Elsewhere in this thread, it's been pointed out that as a consequence of crates.io having a global namespace, plus lax enforcement of an anti-squatting policy, there are a lot of namesquatting packages. Those presumably contain no unsafe code.

tokio contains unsafe code. rand contains unsafe code. regex contains unsafe code. time contains unsafe code. (method: a smattering of packages chosen from blessed.rs; result: every one that I checked except serde containing unsafe code; epistemic status: eh -- I grepped the codebases, ignoring things that were pretty clearly tests, but might have accidentally included some example code or something that's not part of the core library? Please let me know if I've misattributed unsafe usage to one of these projects, or if I've managed to select a biased sample!)

I'd certainly believe a straightforward reading of the claim "80% of crates have no unsafe code"...but that seems almost meaningless, given that a not-insignificant portion of crates contain basically no code at all? I'd be much more interested in a weighted percentage by downloads: I'd be wildly impressed if 80% of crate _downloads_ contained no unsafe code, and would be somewhat unsurprised if the number was well below 50% -- crates with more functionality would be more useful and therefore more download, but also more likely to use unsafe code, I'd imagine.

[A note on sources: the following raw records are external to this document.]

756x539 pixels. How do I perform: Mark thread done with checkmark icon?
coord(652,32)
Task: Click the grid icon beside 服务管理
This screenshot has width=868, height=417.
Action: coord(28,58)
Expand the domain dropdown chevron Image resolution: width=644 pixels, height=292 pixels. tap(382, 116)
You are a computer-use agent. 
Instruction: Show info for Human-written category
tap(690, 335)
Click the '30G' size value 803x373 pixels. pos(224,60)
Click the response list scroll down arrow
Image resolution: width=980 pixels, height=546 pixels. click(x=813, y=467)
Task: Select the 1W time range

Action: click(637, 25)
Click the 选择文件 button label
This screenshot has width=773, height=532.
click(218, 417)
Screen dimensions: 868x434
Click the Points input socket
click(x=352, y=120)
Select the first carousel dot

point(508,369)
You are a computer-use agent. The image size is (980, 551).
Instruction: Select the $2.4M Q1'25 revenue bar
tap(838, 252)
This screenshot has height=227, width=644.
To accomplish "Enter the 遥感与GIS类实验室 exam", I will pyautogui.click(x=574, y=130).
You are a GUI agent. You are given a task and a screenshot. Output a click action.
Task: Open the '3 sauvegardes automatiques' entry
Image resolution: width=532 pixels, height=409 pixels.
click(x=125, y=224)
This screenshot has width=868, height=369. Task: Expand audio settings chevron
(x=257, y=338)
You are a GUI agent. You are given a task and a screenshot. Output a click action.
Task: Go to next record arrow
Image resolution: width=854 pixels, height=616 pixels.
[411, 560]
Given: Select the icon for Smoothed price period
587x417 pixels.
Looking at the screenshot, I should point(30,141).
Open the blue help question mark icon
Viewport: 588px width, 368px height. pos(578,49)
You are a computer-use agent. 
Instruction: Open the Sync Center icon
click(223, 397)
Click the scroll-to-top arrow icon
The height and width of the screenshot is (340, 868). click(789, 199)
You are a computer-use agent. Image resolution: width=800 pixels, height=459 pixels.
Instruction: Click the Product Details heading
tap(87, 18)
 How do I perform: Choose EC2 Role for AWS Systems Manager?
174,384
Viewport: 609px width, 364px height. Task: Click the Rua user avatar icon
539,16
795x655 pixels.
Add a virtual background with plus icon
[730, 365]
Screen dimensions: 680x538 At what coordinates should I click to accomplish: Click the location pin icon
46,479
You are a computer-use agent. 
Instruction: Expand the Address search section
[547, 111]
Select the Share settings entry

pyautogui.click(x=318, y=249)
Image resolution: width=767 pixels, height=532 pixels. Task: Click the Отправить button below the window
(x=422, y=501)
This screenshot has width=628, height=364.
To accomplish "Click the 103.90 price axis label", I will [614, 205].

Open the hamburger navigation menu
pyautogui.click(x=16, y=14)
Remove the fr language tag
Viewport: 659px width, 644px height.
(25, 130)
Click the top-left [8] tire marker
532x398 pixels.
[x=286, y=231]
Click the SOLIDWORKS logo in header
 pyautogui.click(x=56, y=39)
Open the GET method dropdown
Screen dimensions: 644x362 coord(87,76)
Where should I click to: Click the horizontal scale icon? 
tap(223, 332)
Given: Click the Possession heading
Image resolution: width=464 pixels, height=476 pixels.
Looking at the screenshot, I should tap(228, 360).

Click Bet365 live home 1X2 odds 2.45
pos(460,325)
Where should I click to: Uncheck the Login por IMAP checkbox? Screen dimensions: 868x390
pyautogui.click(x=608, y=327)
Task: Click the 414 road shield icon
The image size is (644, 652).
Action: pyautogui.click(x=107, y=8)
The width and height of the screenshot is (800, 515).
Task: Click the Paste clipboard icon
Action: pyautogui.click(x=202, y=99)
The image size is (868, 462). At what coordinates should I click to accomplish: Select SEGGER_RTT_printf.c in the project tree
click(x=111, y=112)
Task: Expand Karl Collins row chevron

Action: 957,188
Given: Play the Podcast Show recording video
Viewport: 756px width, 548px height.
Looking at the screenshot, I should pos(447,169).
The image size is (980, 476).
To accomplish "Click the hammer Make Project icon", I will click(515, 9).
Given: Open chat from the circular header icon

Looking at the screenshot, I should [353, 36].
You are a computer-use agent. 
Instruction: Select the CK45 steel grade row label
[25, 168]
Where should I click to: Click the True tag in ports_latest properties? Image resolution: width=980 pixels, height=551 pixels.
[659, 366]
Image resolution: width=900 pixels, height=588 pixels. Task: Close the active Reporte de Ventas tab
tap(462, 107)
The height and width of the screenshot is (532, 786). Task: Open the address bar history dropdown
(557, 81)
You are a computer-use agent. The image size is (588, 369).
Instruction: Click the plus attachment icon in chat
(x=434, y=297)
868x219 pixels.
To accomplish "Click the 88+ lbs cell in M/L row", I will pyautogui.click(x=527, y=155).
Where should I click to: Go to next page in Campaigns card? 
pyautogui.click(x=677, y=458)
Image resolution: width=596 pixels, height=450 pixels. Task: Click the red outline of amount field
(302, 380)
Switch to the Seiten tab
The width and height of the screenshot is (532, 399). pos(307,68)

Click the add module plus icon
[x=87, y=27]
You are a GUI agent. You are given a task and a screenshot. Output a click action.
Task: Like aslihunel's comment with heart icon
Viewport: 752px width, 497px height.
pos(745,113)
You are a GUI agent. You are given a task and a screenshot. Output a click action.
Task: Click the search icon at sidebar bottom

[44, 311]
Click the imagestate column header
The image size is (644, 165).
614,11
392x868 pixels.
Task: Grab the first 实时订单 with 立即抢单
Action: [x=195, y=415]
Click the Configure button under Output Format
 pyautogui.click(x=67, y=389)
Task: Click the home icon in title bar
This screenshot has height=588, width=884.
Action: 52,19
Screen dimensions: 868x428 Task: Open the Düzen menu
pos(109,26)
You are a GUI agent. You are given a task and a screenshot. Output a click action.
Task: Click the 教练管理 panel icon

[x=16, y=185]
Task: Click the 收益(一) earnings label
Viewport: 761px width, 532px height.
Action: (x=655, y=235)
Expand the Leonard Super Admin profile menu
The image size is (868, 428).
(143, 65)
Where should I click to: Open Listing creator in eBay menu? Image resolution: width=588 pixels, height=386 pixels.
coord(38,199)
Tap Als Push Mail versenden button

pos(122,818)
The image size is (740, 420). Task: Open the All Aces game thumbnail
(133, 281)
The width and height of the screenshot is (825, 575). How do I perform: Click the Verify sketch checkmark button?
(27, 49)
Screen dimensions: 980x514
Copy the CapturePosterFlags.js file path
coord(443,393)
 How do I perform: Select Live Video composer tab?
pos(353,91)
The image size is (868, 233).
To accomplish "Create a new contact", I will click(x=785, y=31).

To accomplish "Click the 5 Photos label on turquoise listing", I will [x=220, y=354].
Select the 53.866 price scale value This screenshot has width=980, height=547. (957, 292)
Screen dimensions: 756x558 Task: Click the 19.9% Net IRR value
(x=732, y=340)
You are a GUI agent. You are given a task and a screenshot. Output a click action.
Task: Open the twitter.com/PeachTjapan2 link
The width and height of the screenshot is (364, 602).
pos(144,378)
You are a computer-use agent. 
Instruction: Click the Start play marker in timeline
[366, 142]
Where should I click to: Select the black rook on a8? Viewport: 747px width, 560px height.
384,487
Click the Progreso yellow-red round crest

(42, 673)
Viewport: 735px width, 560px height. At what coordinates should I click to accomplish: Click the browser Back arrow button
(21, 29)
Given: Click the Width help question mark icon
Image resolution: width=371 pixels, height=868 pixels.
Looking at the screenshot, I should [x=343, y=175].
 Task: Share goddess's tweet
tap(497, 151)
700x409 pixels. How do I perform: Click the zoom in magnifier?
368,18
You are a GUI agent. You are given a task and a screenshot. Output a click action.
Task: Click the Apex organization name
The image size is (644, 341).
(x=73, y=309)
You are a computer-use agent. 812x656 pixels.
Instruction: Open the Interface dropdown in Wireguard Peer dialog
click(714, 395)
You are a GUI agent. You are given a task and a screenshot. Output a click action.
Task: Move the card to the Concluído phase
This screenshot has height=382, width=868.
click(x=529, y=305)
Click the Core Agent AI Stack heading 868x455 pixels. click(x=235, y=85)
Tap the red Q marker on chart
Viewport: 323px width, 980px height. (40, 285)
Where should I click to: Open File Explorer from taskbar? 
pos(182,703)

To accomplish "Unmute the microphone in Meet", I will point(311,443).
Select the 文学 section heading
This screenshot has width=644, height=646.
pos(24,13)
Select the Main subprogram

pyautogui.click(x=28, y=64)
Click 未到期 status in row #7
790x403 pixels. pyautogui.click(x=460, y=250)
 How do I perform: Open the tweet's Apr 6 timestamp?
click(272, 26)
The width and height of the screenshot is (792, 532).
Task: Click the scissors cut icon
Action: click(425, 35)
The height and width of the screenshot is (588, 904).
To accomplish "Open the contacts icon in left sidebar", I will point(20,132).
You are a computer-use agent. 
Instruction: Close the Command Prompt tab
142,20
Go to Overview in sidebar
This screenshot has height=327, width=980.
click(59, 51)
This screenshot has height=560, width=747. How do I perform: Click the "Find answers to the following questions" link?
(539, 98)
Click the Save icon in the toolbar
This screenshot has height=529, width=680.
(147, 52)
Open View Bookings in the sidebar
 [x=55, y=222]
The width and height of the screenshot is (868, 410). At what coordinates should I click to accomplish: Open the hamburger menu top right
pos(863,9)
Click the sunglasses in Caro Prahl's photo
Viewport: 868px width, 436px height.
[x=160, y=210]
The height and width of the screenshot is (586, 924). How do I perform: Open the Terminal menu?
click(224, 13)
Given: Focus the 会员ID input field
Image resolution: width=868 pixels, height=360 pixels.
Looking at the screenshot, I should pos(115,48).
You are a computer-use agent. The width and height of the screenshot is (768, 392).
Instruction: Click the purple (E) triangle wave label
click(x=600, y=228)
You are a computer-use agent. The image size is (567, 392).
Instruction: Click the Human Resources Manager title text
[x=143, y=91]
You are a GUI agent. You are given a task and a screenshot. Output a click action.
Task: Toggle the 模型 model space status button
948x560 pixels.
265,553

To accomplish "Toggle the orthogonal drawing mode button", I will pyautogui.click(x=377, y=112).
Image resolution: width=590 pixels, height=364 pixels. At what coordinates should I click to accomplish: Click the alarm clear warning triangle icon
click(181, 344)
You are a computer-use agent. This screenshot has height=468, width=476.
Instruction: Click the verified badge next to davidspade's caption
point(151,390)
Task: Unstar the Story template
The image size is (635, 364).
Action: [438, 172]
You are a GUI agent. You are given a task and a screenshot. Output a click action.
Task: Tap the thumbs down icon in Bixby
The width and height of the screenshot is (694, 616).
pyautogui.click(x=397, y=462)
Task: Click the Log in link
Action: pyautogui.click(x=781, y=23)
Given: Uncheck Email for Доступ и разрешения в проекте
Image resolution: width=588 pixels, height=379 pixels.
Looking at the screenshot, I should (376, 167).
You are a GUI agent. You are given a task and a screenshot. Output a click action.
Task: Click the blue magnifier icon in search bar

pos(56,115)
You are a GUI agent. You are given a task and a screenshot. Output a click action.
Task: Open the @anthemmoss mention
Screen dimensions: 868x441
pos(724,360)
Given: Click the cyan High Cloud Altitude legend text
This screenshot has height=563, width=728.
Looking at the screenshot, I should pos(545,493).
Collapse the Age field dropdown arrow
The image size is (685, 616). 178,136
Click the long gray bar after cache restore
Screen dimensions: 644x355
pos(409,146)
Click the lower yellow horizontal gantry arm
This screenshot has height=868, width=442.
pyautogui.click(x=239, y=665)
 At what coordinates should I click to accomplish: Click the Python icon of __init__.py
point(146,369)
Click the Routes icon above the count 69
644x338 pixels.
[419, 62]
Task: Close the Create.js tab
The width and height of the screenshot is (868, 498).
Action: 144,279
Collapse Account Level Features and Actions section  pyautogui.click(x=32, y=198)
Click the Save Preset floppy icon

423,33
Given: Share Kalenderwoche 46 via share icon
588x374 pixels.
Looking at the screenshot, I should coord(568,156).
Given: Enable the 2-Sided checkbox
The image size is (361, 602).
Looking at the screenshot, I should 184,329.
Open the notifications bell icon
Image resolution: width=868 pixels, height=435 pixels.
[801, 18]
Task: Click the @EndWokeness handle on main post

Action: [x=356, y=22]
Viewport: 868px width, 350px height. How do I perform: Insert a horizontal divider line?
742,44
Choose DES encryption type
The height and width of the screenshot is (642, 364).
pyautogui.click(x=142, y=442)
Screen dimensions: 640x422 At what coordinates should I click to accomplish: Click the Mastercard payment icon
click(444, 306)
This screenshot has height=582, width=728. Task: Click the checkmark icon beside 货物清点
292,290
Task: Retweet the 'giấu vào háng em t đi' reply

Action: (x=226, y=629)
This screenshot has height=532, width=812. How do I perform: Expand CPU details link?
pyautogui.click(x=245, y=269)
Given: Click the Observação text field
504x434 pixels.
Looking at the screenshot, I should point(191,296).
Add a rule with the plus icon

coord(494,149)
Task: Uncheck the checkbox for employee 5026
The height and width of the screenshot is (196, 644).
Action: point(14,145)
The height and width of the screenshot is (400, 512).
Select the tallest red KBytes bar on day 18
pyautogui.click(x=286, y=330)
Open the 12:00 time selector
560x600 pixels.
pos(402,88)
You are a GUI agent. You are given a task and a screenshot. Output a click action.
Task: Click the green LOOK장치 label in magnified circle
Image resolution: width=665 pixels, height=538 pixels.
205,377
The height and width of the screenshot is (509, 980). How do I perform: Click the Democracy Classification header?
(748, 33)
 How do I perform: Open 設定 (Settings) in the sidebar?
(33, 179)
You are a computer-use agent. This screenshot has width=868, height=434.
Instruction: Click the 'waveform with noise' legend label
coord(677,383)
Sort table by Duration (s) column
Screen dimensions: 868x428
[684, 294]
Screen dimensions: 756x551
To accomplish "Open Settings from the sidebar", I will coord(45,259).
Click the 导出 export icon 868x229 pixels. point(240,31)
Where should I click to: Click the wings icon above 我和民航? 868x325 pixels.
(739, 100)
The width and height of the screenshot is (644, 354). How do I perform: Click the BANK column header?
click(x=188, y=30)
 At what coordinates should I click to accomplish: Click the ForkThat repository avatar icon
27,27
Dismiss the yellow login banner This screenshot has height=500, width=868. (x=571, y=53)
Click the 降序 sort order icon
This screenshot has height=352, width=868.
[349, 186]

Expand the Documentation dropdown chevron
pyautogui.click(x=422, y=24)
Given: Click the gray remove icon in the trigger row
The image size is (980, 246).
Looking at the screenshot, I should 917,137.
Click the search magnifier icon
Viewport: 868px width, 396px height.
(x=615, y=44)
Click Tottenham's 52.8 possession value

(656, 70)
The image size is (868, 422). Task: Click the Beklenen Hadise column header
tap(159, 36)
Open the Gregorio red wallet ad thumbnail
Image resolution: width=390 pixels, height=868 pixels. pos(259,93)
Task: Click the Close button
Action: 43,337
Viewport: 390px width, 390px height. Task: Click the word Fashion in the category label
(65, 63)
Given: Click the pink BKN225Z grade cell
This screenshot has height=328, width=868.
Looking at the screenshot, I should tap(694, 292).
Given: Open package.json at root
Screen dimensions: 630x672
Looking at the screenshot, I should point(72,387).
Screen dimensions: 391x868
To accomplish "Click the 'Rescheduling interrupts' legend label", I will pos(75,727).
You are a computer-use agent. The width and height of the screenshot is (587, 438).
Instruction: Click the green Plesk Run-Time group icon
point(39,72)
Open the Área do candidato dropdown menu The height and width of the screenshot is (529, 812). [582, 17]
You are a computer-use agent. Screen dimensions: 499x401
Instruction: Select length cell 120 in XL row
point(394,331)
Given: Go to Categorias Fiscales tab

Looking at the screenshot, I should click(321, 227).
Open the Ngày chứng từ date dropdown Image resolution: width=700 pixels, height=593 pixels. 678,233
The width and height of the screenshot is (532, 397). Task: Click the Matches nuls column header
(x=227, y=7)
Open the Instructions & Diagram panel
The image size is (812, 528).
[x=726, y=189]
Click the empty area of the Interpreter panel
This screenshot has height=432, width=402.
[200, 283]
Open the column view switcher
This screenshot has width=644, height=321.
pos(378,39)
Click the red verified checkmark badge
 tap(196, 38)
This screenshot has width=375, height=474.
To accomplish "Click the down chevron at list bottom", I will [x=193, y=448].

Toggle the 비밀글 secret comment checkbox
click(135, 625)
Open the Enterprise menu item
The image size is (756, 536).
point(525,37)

Edit: I just noticed crates.io has a most-downloaded list[0] -- I might end up running some numbers on top packages there tomorrow morning, for some more solid data.

[0]: https://crates.io/crates?sort=downloads

[__jem]

What is the fact that many foundational ecosystem crate contain unsafe code supposed to prove? That's the entire point of the language. That someone writes a really good regex crate once and then the rest of us don't have to write unsafe to use it. It seems like you have a fundamental misunderstanding about the goals and purpose of rust.

[FridgeSeal]

Libraries safely wrapping unsafe code in safe interfaces, and everyone reusing those safe interfaces is like, the whole point of…reusable libraries???

Also, you’re replying to someone who I’m fairly sure is on one of the core Rust teams, if not closely involved, I’m somewhat more inclined to trust _them_ when they say 80% of libs don’t contain unsafe (given that it cleanly meshes with my own experience of Rust libraries).

[estebank]

Instead of looking at the crates themselves, you might want to check your (or others') Rust application with https://github.com/rust-secure-code/cargo-geiger to get a sense of effective prevalence. I also dispute that the presence of unsafe somewhere in the dependency tree is an issue in itself, but that's a different discussion that many more had in other sub-threads.

[dingi]

Don't forget to include transitive dependencies as well.